Nestle headquarters Corporate Image
Nestlé is one of the largest food & beverage companies worldwide.

Food and beverage giant Nestlé stated it will cut 16,000 jobs over the next two years, as its new CEO the company's fresh leader drives a plan to focus on products offering the “highest potential returns”.

This multinational corporation has to “evolve at a quicker pace” to stay aligned with a evolving marketplace and embrace a “achievement-focused approach” that rejects declining competitive position, said Mr Navratil.

He replaced former CEO Laurent Freixe, who was let go in last fall.

These workforce reductions were disclosed on Thursday as Nestlé announced improved revenue numbers for the first three-quarters of the current year, with higher product movement across its key product lines, such as beverages and confectionery.
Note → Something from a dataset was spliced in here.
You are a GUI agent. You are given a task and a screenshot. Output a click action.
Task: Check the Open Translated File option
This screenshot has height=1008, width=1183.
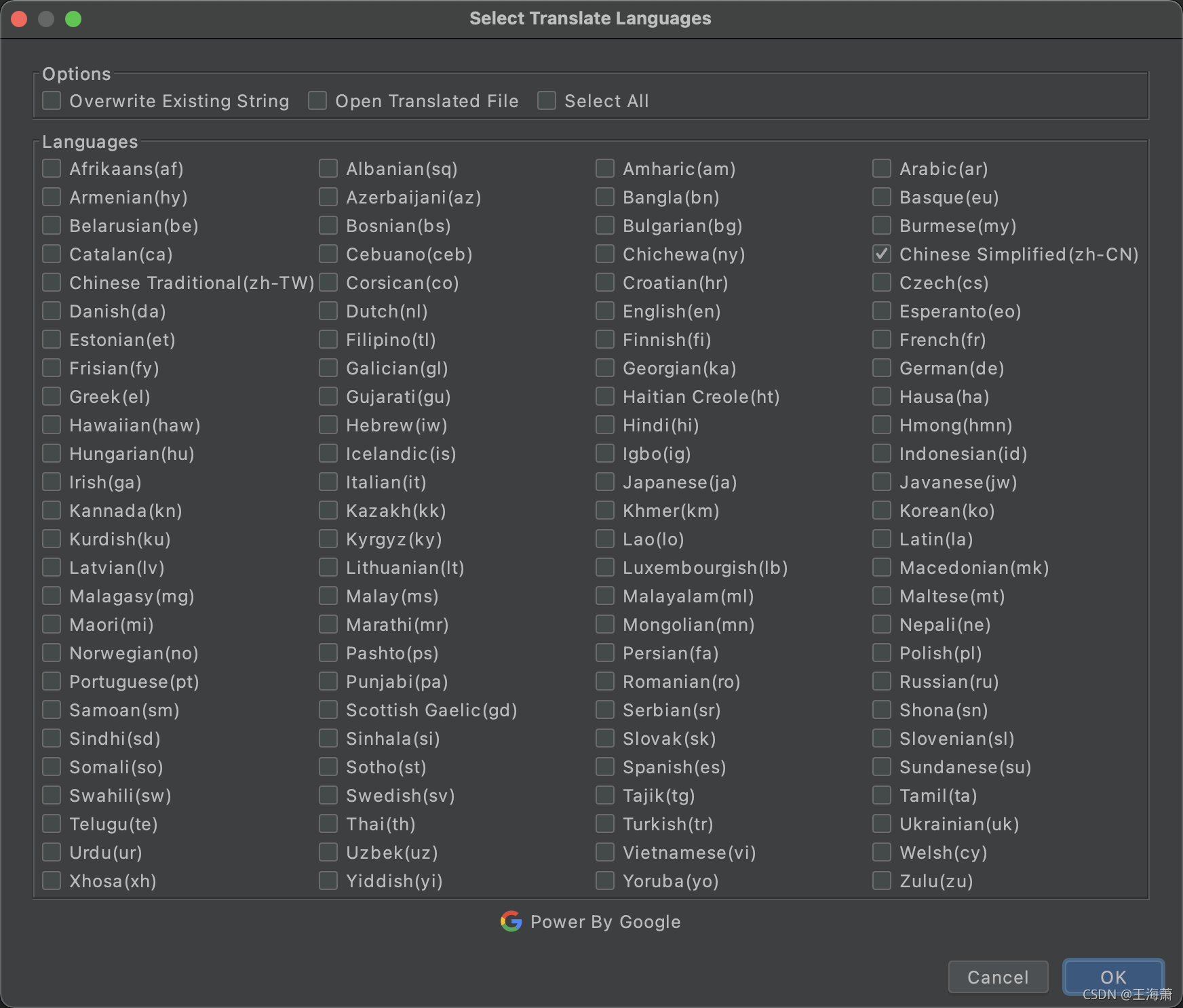coord(317,100)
Globally dominant packaged food and drink company, Nestlé manages hundreds of product lines, like Nescafé, KitKat and Maggi.
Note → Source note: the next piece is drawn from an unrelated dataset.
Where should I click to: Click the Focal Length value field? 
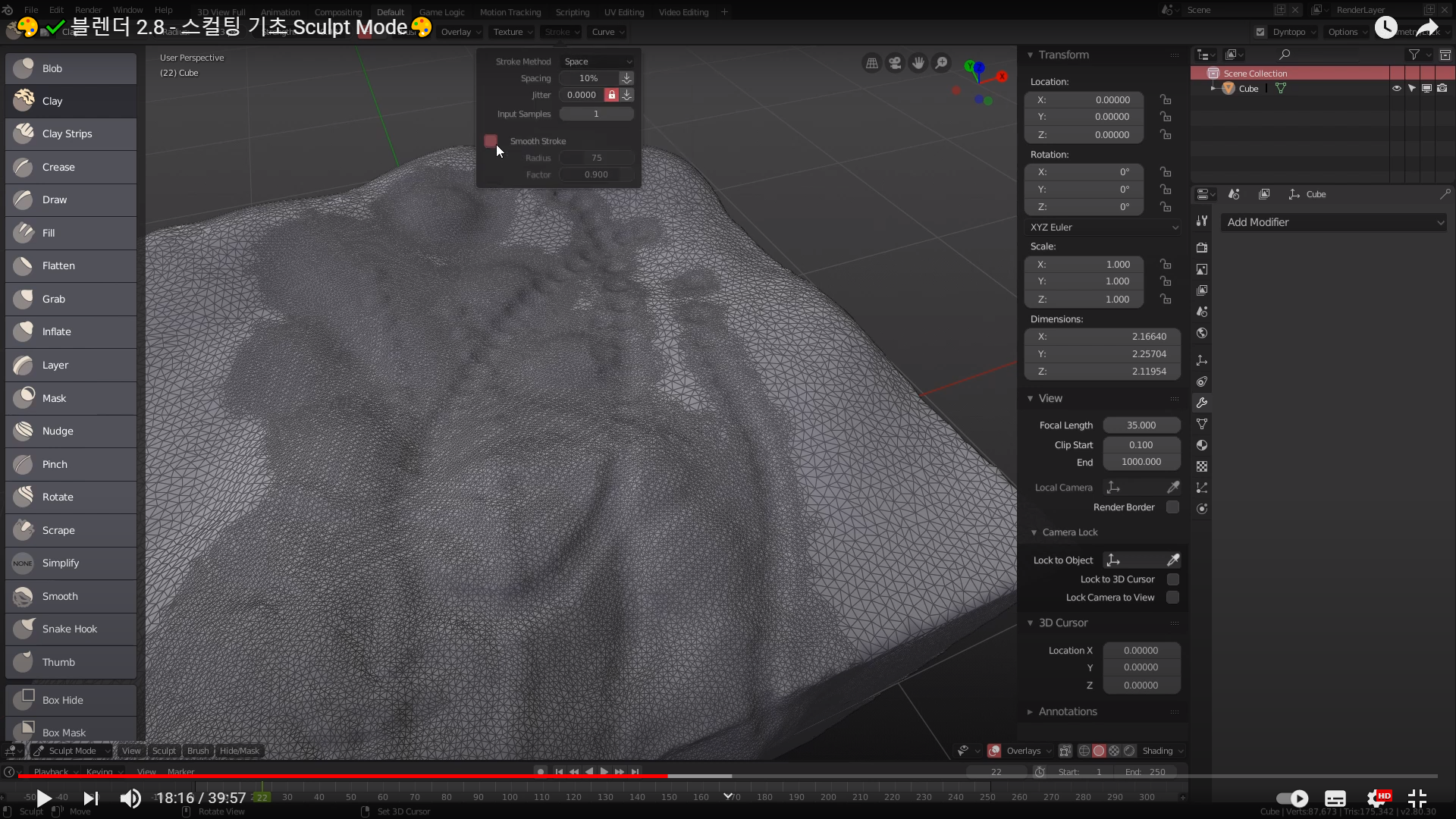point(1141,425)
Nestlé intends to get rid of 12,000 professional positions alongside four thousand additional positions across the board during the next biennium, it announced publicly.

The workforce reduction will cut costs by the consumer goods leader about 1bn SFr (£940m) each year as within an sustained expense reduction program, it stated.
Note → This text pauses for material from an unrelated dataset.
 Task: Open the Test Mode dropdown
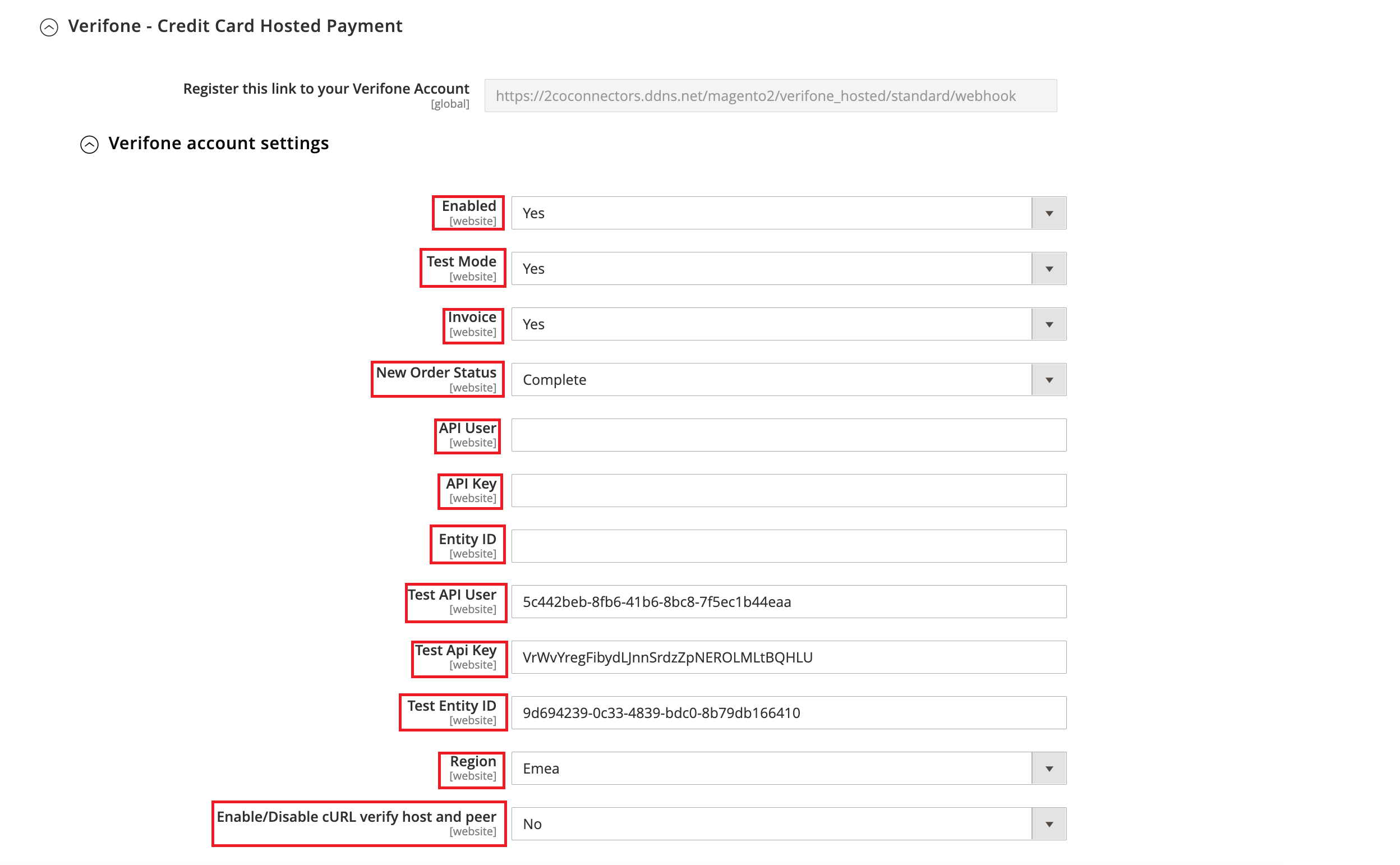coord(1048,268)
The company's stock value rose seven and a half percent soon after its trading update and restructuring news were revealed.

The CEO stated: “We are building a organizational ethos that welcomes a achievement-oriented approach, that does not accept losing market share, and where achievement is incentivized... The world is changing, and we must adapt more rapidly.”

This transformation would involve “difficult yet essential decisions to cut staff numbers,” he added.

Financial expert a financial commentator stated the report suggested that the new CEO seeks to “increase openness to aspects that were previously more opaque in Nestlé's cost-saving plans.”

The job cuts, she noted, seem to be an effort to “reset expectations and restore shareholder trust through concrete measures.”

Mr Navratil's predecessor was dismissed by the company in the start of last fall after an investigation into reports from staff that he omitted to reveal a private liaison with a immediate staff member.

Its departing chairman the ex-chairman accelerated his departure date and resigned in the same month.

Media stated at the time that stakeholders held accountable the outgoing leader for the corporation's persistent issues.

In the prior year, an study revealed Nestlé baby food products sold in emerging markets included undesirably high quantities of added sugars.

The analysis, conducted by non-profit organizations, established that in numerous instances, the same products sold in developed nations had no added sugar.

  • The corporation manages a wide array of brands internationally.
  • Job cuts will involve sixteen thousand workers during the next two years.
  • Cost reductions are estimated to total one billion Swiss francs per year.
  • Stock value rose seven and a half percent following the update.
Rick Vargas
Rick Vargas

A seasoned business consultant with over 15 years of experience in digital marketing and strategic planning.